The 2020 presidential contest has already begun, with several Democratic candidates declaring their intention to challenge Donald Trump for the Oval Office and more on the way. Unlike in 2016, we now know what kinds of chaos America’s adversaries are capable of sowing, especially during campaign season. That means it’s time to contend with the threat of foreign intervention in our elections and in our democracy more broadly—before it’s too late. Many Americans have decried Russia’s attack on the 2016 presidential election and continuing interference since as unlawful and unacceptable. The two of us have participated in efforts to develop strategies to counter this threat, especially as others, such as China, begin to learn from it. In doing so, we have frequently faced a question from skeptics: how these Russian operations, in America and globally, differ from what the United States has done when it has involved itself in foreign elections and democracy promotion abroad. It’s a fair question, but as former senior national security policymakers we’re convinced they are different in key ways. And we’ll explain what those are, in service of a larger objective: to articulate the norms to which all civilized nations should subscribe when it comes to respecting free and fair democratic processes in other countries.
Why do this—what’s the point? Don’t our friends and allies, and our own people, already see the difference? We’re not convinced that all of them do. More important, we believe that systematically defining and then entrenching these norms—at least initially among countries fundamentally committed to democracy itself—would be an important step in sustaining, deepening and expanding the response to each new incarnation of Russia’s and others’ behavior. As Russia matures in its tactics and seeks to make the issue of acceptable and unacceptable forms of intervention grayer and murkier, this exercise will clarify matters for ourselves and our allies—and enlist new friends in the fight—helping us to impose costs for violating these norms and ultimately deter such violations. We further believe it’s worth it for the United States to commit to such norms even if doing so means forswearing involvement in borderline cases going forward.

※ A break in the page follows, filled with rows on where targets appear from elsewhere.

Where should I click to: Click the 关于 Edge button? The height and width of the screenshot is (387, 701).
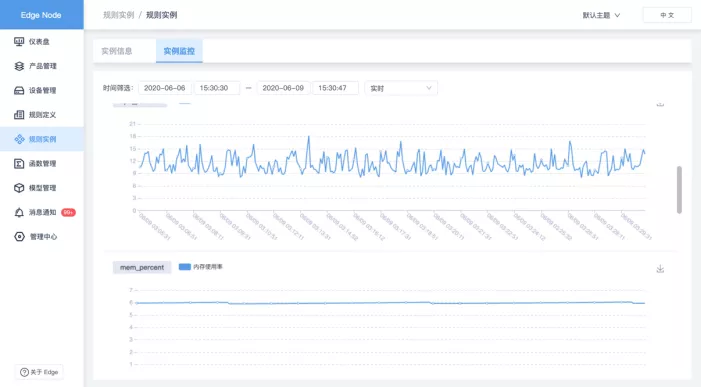39,372
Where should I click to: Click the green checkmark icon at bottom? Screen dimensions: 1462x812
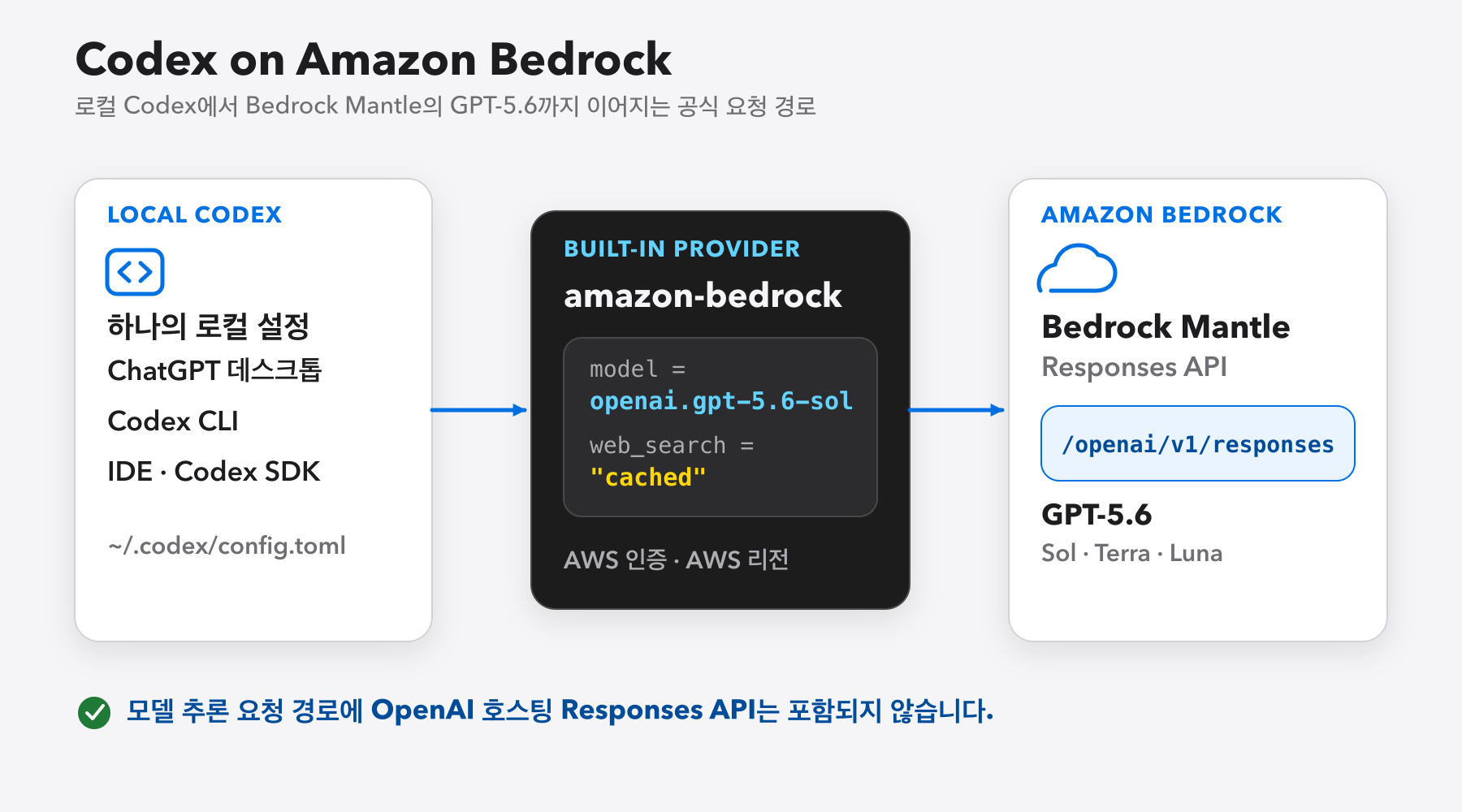(x=94, y=713)
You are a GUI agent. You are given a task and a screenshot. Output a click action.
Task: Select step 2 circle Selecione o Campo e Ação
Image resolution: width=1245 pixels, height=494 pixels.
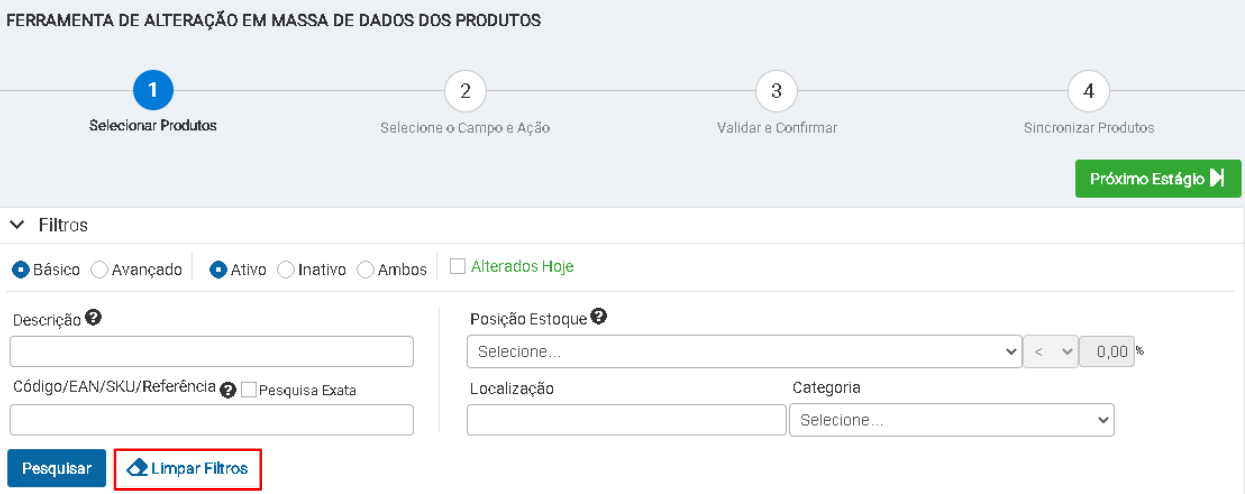[465, 91]
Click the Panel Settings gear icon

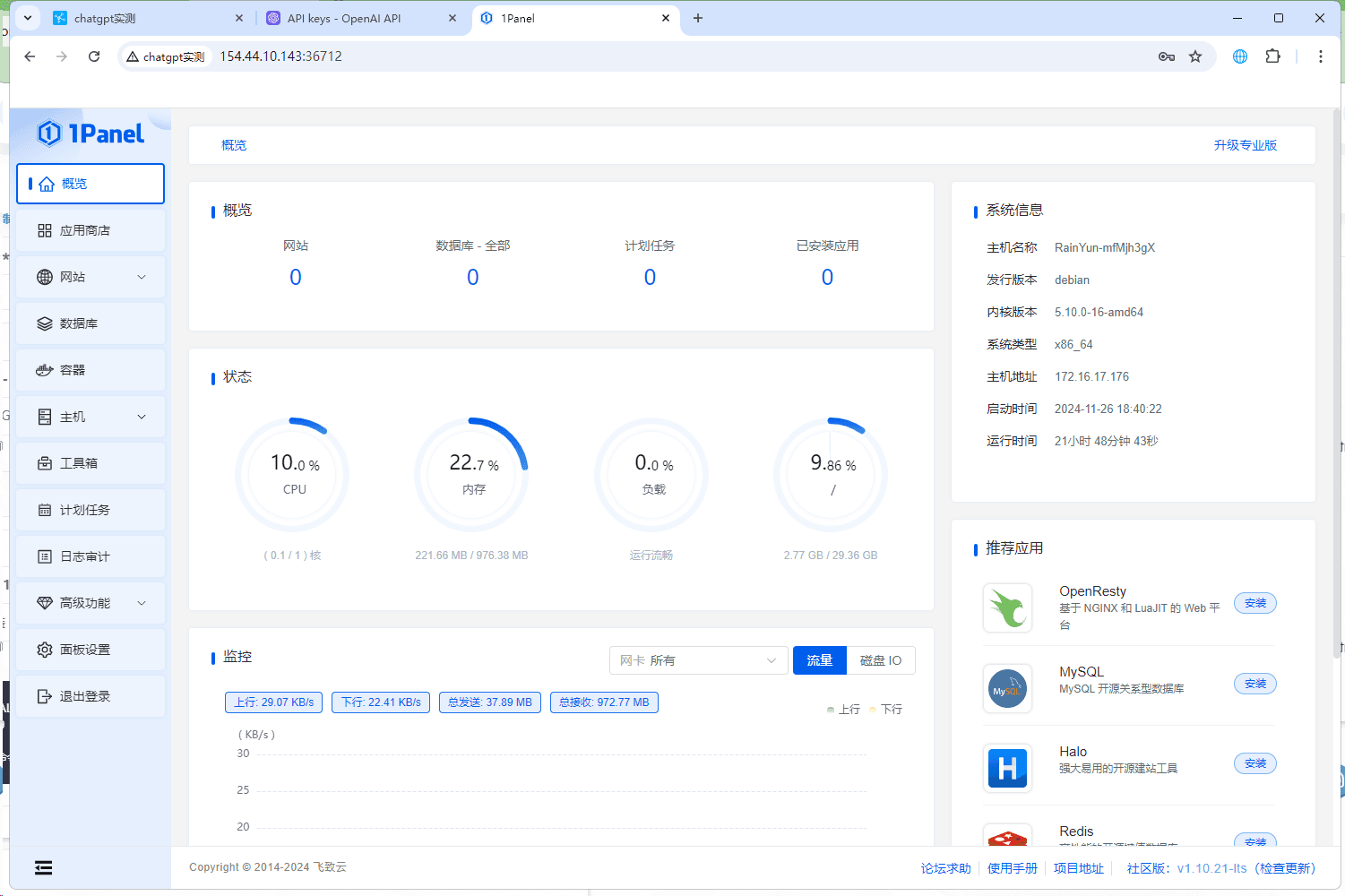tap(45, 650)
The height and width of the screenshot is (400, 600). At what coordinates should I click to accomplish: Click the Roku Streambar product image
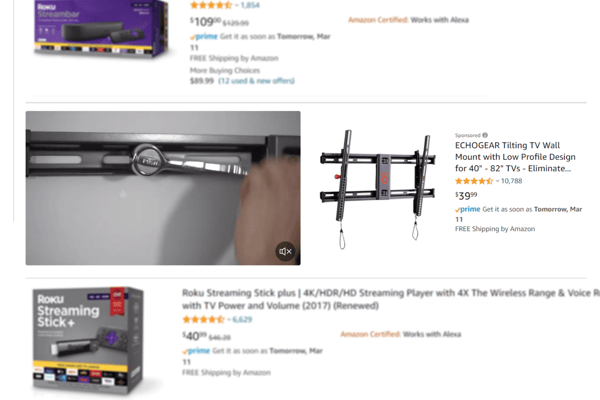coord(101,29)
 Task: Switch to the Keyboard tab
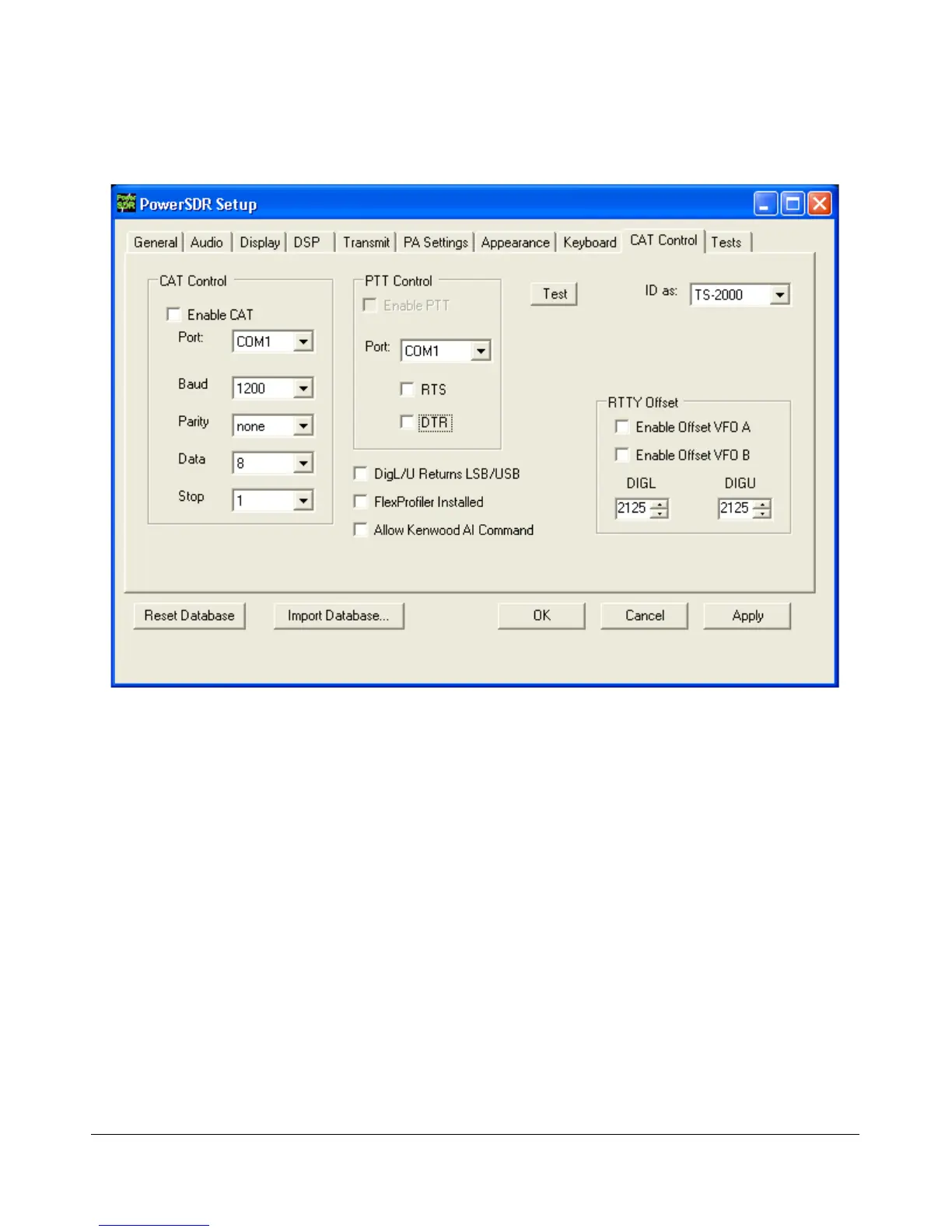click(590, 243)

Let’s begin by acknowledging the voices of skepticism—those who question whether Russia’s behavior of today is really all that out of step with historical norms of great power behavior. Scott Shane raised these doubts last year in the New York Times, contrasting what he portrayed as most Americans’ shock at “what they view as an unprecedented attack on our political system” with the characterizations by a CIA veteran and two intelligence scholars of Moscow’s current campaign as “simply the cyber-age version of standard United States practice for decades, whenever American officials were worried about a foreign vote.” Next came Harvard Law Professor Jack Goldsmith, who, writing for Lawfare, provocatively asked, “Is there a principled basis on which the United States can object to the Russian interference?” Goldsmith continued, “U.S. interferences abroad raise the question: What is the U.S. objection in principle if others do to us as we do to them?” Echoing Shane and Goldsmith was Peter Beinart in The Atlantic where, in an article entitled “The U.S. Needs to Face Up to Its Long History of Election Meddling,” he emphasized, “20 years before Russia tried to swing an American presidential election, America tried to swing a presidential election in Russia.” At times, these commentators did acknowledge some difference between American and Russian activity. But, in the end, they don’t see a hard and fast line between us and them.